Bersani ha messo sul tavolo una politica di bilancio anti-ciclica pari ad 1 punto percentuale di Pil (16 miliardi di euro) per sostenere la domanda interna ed affrontare 5 emergenze: Rafforzare gli ammortizzatori sociali, ridurre le tasse su lavoro e pensioni, sostenere le piccole e medie imprese con un fondo da 3 miliardi per il pagamento dei debiti della PA verso le aziende, ripristino di investimenti nel mezzogiorno per un totale di 2 milardi, attivare gli investimenti degli enti locali, con l’allentamento del Patto di Stabilità Interno per interventi emergenziali di carattere sociale e per spese in conto capitale. Inoltre Bersani chiedeva di riavviare ”le politiche anti-evasione, contestualmente all’ estensione a tutte le tipologie di reddito degli schemi di sostegno fiscale al potere d’acquisto e alla famiglia”.
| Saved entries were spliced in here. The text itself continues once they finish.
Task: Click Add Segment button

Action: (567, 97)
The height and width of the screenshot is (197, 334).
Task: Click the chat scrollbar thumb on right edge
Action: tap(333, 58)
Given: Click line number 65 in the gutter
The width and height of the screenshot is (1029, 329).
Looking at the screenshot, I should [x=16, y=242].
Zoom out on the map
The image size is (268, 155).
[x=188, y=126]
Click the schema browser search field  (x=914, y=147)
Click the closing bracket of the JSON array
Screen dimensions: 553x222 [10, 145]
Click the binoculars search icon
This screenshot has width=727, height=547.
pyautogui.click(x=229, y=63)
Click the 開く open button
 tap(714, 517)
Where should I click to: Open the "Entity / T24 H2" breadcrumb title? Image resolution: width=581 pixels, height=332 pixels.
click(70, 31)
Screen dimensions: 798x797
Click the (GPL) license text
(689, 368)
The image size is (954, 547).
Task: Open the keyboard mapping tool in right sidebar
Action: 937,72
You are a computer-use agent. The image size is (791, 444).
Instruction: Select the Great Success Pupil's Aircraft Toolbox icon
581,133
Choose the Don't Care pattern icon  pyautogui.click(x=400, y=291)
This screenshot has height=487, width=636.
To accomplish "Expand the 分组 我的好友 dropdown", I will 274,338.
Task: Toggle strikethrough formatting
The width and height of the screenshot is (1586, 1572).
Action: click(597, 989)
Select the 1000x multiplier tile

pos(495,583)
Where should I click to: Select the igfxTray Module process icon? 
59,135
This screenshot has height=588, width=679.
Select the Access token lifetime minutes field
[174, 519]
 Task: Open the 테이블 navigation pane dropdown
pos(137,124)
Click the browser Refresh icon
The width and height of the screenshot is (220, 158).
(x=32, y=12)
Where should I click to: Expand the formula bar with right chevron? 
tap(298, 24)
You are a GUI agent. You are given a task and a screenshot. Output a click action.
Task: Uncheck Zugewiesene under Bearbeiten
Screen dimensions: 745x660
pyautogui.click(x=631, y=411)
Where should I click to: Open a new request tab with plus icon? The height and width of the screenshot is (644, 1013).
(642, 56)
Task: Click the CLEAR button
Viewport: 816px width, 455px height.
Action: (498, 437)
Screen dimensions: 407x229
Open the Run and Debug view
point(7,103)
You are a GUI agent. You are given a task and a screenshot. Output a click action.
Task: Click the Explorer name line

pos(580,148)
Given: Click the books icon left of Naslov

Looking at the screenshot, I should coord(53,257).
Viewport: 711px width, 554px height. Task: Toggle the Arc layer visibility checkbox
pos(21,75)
L’accordo sulla totalità del piano non si è raggiunto: ”Per quanto riguarda la proposta di mettere in campo un’azione in grado di movimentare un punto di pil, non abbiamo avuto soddisfazione” ha messo in chiaro Bersani. ”Alla fine” scherza “sono riuscito a portare via solo una scatola di sigari…”. Si tratta di un regalo del ministro, marca Toscani doc. Ma i due hanno anche trovato punti di contatto: Tremonti ha annunciato la “disponibilità ad accogliere in discussione parlamentare le proposte dell’opposizione”, “non c’è una pregiudiziale negativa” ha detto. Un punto di incontro è stato trovato sulla necessità di garantire un sostegno al mondo del lavoro, in particolare finanziando gli ammortizzatori sociali. Ed infatti, ha detto il Ministro dell’Economia, è proprio l’occupazione il “punto critico” nel 2009. Le risorse da utilizzare a sostegno del welfare, ha spiegato Tremonti, “sono i fondi di coesione Ue che possono essere destinati a politiche per rafforzare gli ammortizzatori sociali e a strumenti di sostegno per l’occupazione e la disoccupazione”. Sull’uso di questo fondi, ha osservato “stiamo trattando con la Commissione europea su quelli che spettano all’Italia perché restino qui nella misura maggiore possibile”. Dal canto suo Bersani ha espresso alcune perplessità in più perché “dal punto di vista dell’Ue questi restano fondi formativi per cui si tratta di trovare una misura che riesca comunque a mettere insieme formazione e sostegno a disoccupazione o occupazione”. “Come il ministro diceva” ha aggiunto, “bisogna ascoltare anche le regioni”.